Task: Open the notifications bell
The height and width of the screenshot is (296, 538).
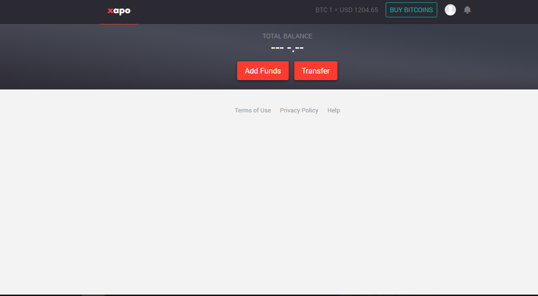Action: [467, 10]

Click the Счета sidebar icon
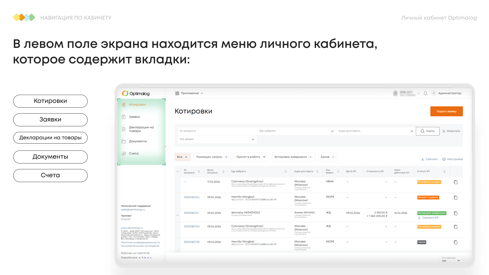point(124,154)
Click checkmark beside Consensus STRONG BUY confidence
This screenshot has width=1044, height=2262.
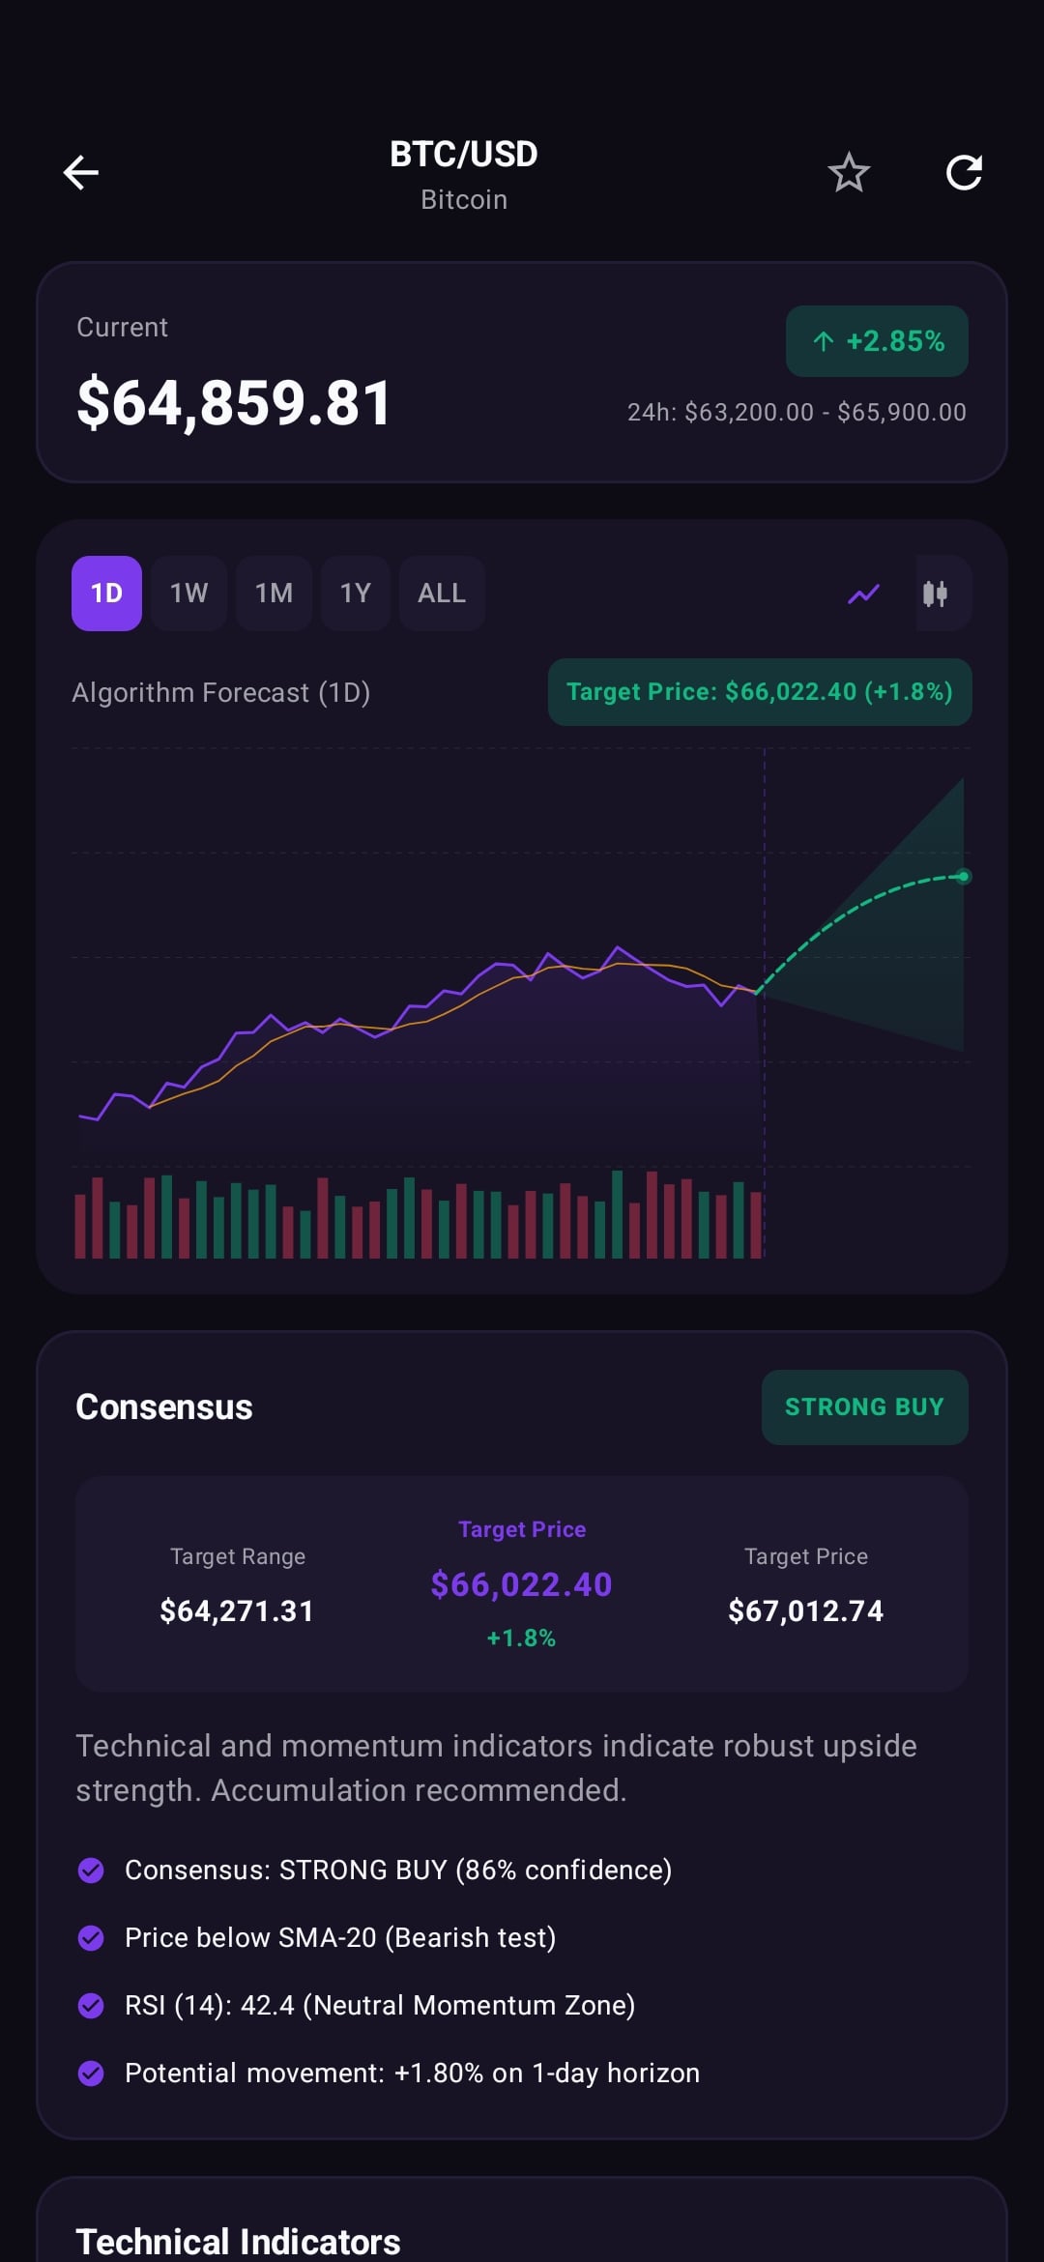coord(91,1870)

——————————

• What you are asked to do: Only the lines from the one containing "Click the Счета sidebar icon" through the last line of the entries above belong in the copy; reproduce them exactly and drop every picture.

• Answer box:
Click the Счета sidebar icon
point(124,154)
Click checkmark beside Consensus STRONG BUY confidence
This screenshot has width=1044, height=2262.
coord(91,1870)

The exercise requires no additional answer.